As other members of the university community see their success, Petersen says, more will want to test the market value of their research. “It’s an exponential process,” he says

Jones says he sees potential in three ongoing WSU programs. The most exciting may be Palouse Piezoelectric Power, or P3. Touted as the world’s smallest engine — paper-thin and smaller than a Lifesaver hole — the P3 could replace the batteries U.S. soldiers and Marines carry to power phones, radios and other electronic equipment. The military has already provided $7 million for its development.

“It’s ready for a good company to take over, or for a company to be formed around it,” Jones says.

Bio-processing and plant biotechnology are more obvious WSU strengths.

But Petersen accurately points that technology transfer is not the task of the university alone. Building new companies takes entrepreneurs and capital. That’s where the new alliances with UW kick in.

Petersen and his UW counterpart, James Severson, in January applied for a five-year, $4 million federal grant that could help establish the commercial potential of as many as 150 research projects selected by panels of entrepreneurs, venture capitalists and local businesses. The funds, together with other government and corporate matches, could create 1,500 jobs within the five-year period, and more later.

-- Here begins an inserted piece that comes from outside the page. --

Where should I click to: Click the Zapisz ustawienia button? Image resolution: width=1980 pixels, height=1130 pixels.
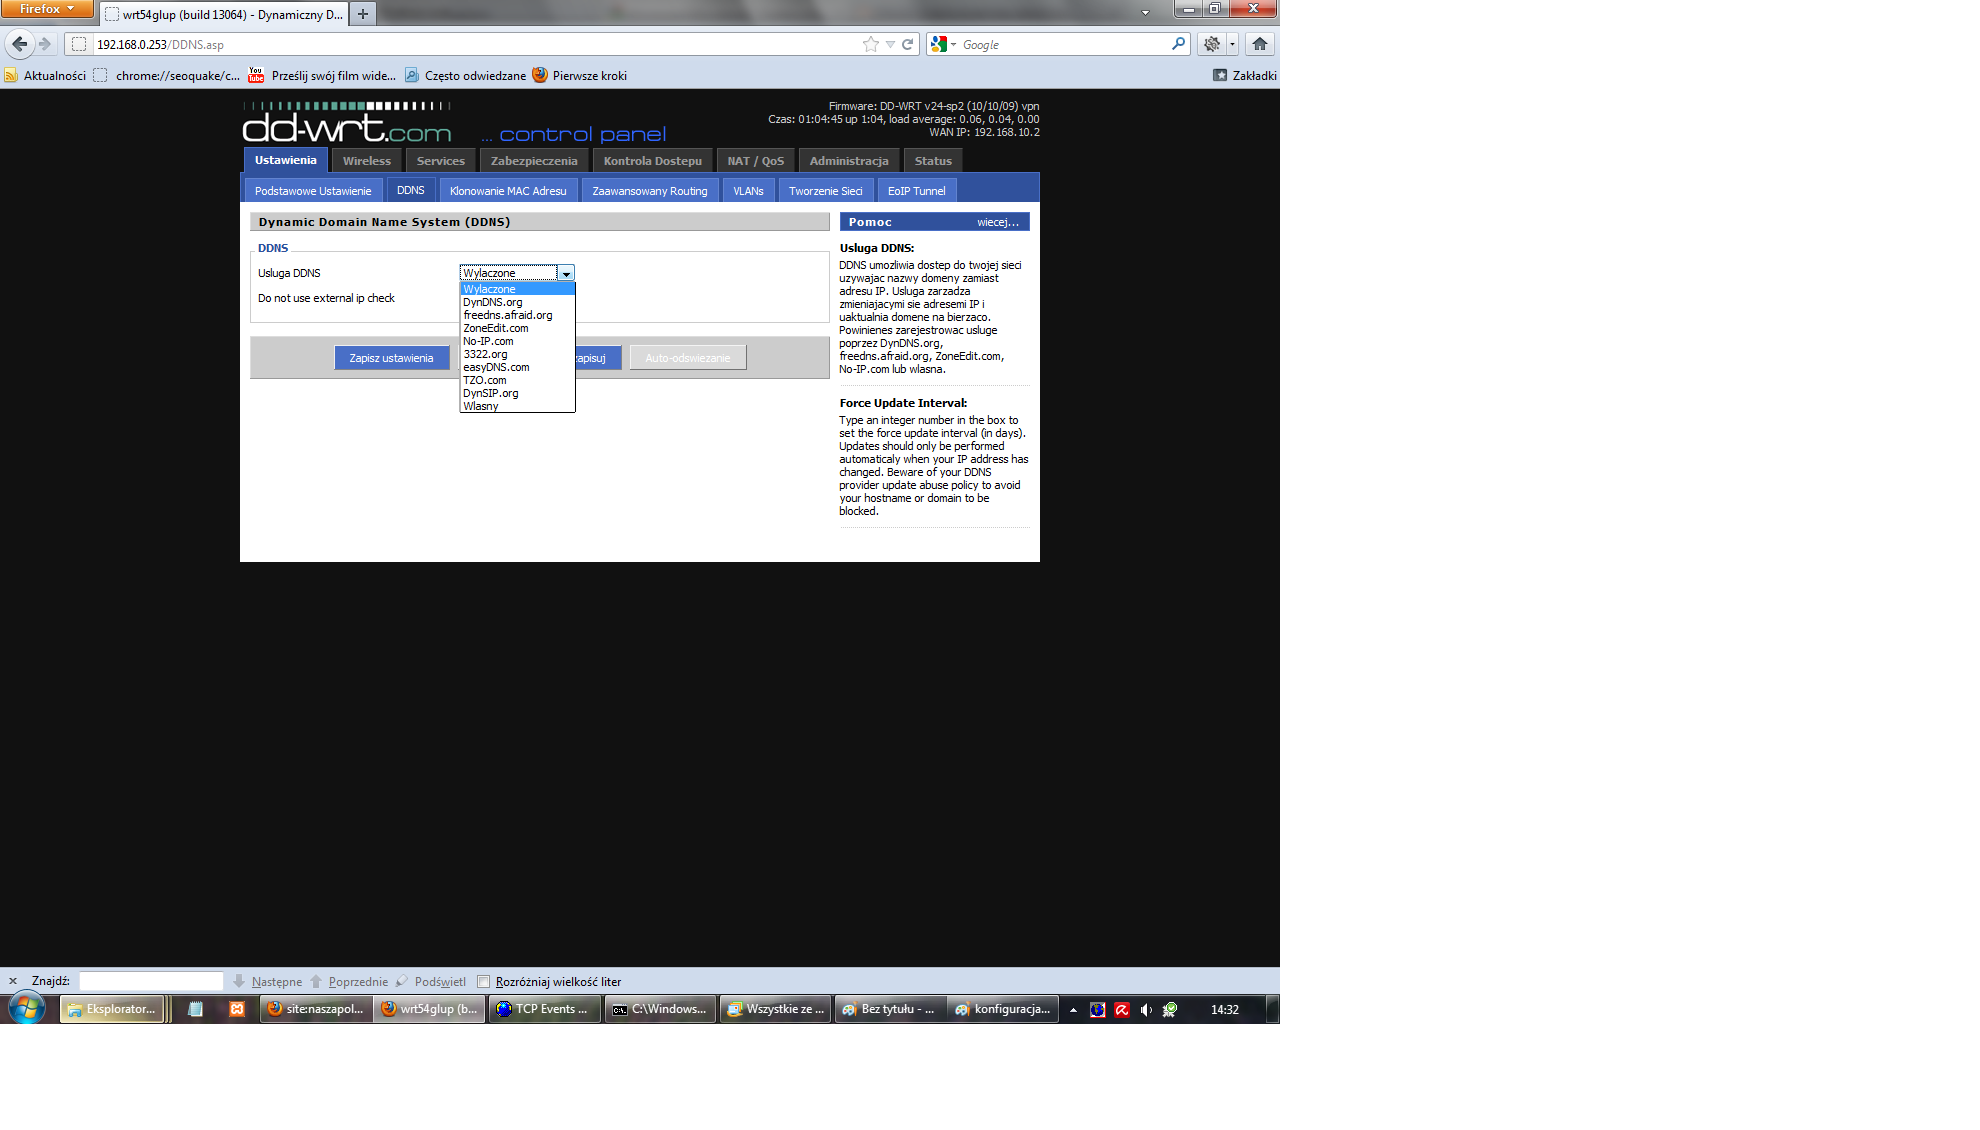point(390,358)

In Olympia, the two schools propose a technology transfer alliance focused on genomics, infectious diseases, health-related byproducts and sustainable food systems. With $7.1 million in state funds with federal and corporate matches, a Center for Integrated Biotechnology would be created, with a team of top scientists to address each of the four priority issues.

That proposal would seem to dovetail nicely with Gov. Christine Gregoire’s legislative initiatives, which include a $350 million Life Sciences Discovery Fund.

All those dollars would be welcome. But the new collaboration between WSU and UW, and renewed enthusiasm for technology transfer, will themselves go a long way to harnessing a little intellectual P3 to Washington’s economy.